### [BRIEF 1]
In the All Saints Road text, in what year was the Mangrove restaurant founded at 8 All Saints Road, and by whom?
### [BRIEF 2]
Decide whether each statement below agrees with the All Saints Road text. Answer yes or no for each and quote the words from the text that settle it.
(a) The V1 rocket that fell in 1944 killed 21 people.
(b) The El Rio cafe stood at 8 All Saints Road.
(c) The children's javelin was made from a piece of rope.
### [BRIEF 3]
Return a passage from the All Saints Road text, copied word for word. Begin at the words "The Mangrove restaurant was" and stop after "it was pop-u-lar...".

### [DOCUMENT EXCERPT]
----

All Saints Road

The Albert Hotel pub west corner of All Saints Road and Cornwall Road now Westbourne Park Road 1900s on the site of the off-license. On June 19 1944 a V1 rocket hit the junction of Westbourne Park Road and Clydesdale Road and Mews (on the site of Clydesdale House), across the road from the Albert pub, killing 21 people. The site subsequently became a bombsite boys playground, recalled by Eddie Adams: 'The doodlebug V1 rocket dropped in 1944 on the site bordered by Westbourne Park Road and Clydesdale Road. There was a mews on the west side leading on to Clydesdale Road, this mews was completely obliterated. The houses opposite the mews were badly damaged and eventually pulled down between the now one remaining house and Westbourne Park Road. Before this the local kids including myself played games in them. By 1948 this area was covered with debris. At one end there was a hill of rubble. The Olympics of 1948 caught the imagination of us local children and we decided to stage our own mini-Olympics. This included tossing the hammer – a brick on the end of a piece of a rope – and throwing the javelin made out of a piece of scrap piping from the hill.'

All Saints Road east corner of Cornwall/Westbourne Park Road 1900s site of the Mangrove restaurant 1968-91. 'Mangrove, smell of hashish, swirling clouds of ashen smoke, weave in, around, away, palms like giant fingers, sounds of laughing, belly deep and penetrating, wise words and indiscretions, deep canary yellows, matted reds and browns, a tropical tapestry of colour, light and sounds.' Jenneba Sie Jalloh, 'All Saints and Sinners'.

The Mangrove restaurant was founded at 8 All Saints Road in 1968 by Frank Crichlow, previously of El Rio cafe at 127 Westbourne Park Road (where Christine Keeler met Lucky Gordon in the Profumo affair). As the Mangrove became the hippest Notting Hill restaurant of them all, 'turn on West Indian and English feasts' were served to Sammy Davis Junior, Marvin Gaye, Jimi Hendrix, Nina Simone, Sarah Vaughan, Diana Ross and the Supremes, the Four Tops, CLR James, Vanessa Redgrave, Jimmy Hill and the cast of 'The Avengers'. Frank recalled: "People would be waiting outside in cars until tables were free. The place was out of this world – in just a couple of months it was pop-u-lar...

----

### [DATA EXCERPT]
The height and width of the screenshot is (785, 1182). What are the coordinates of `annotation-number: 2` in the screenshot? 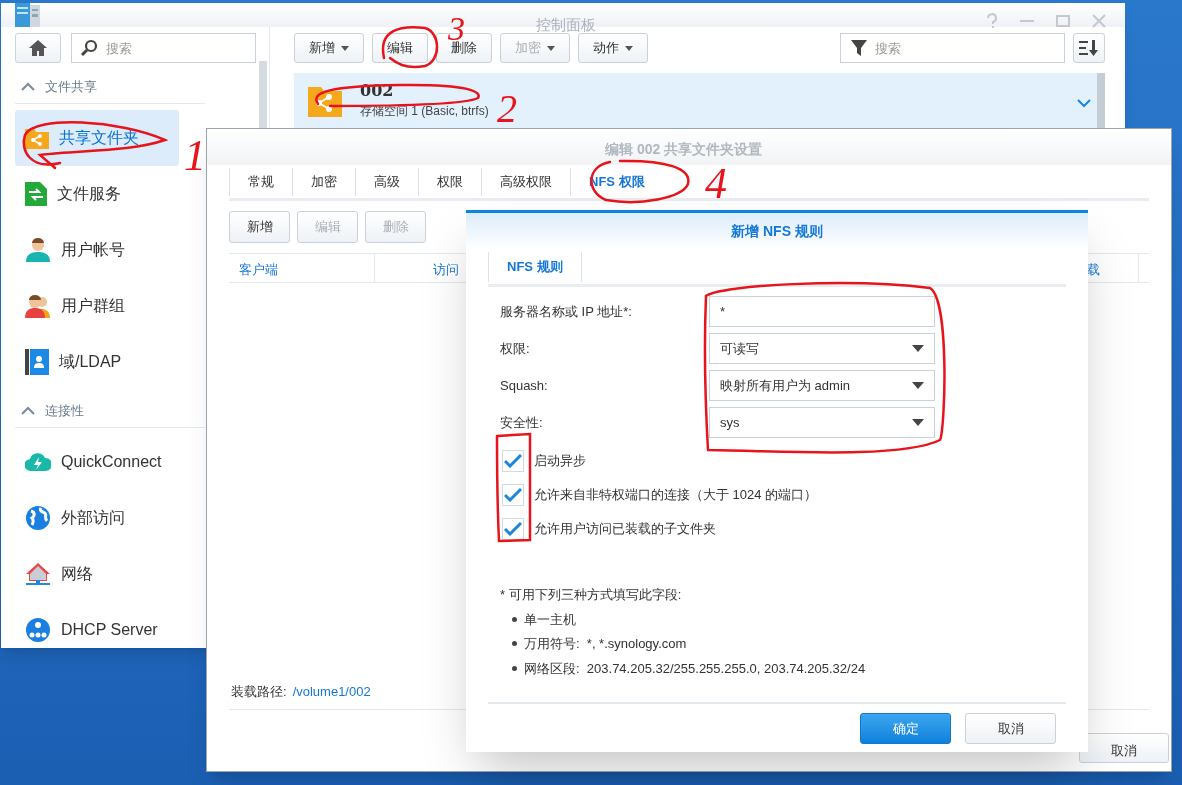 It's located at (507, 108).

----

### [WRITTEN ANSWER 1]
1968, by Frank Crichlow.

### [WRITTEN ANSWER 2]
(a) Yes: "On June 19 1944 a V1 rocket hit the junction of Westbourne Park Road and Clydesdale Road and Mews (on the site of Clydesdale House), across the road from the Albert pub, killing 21 people."
(b) No: "previously of El Rio cafe at 127 Westbourne Park Road"
(c) No: "throwing the javelin made out of a piece of scrap piping from the hill"

### [WRITTEN ANSWER 3]
The Mangrove restaurant was founded at 8 All Saints Road in 1968 by Frank Crichlow, previously of El Rio cafe at 127 Westbourne Park Road (where Christine Keeler met Lucky Gordon in the Profumo affair). As the Mangrove became the hippest Notting Hill restaurant of them all, 'turn on West Indian and English feasts' were served to Sammy Davis Junior, Marvin Gaye, Jimi Hendrix, Nina Simone, Sarah Vaughan, Diana Ross and the Supremes, the Four Tops, CLR James, Vanessa Redgrave, Jimmy Hill and the cast of 'The Avengers'. Frank recalled: "People would be waiting outside in cars until tables were free. The place was out of this world – in just a couple of months it was pop-u-lar...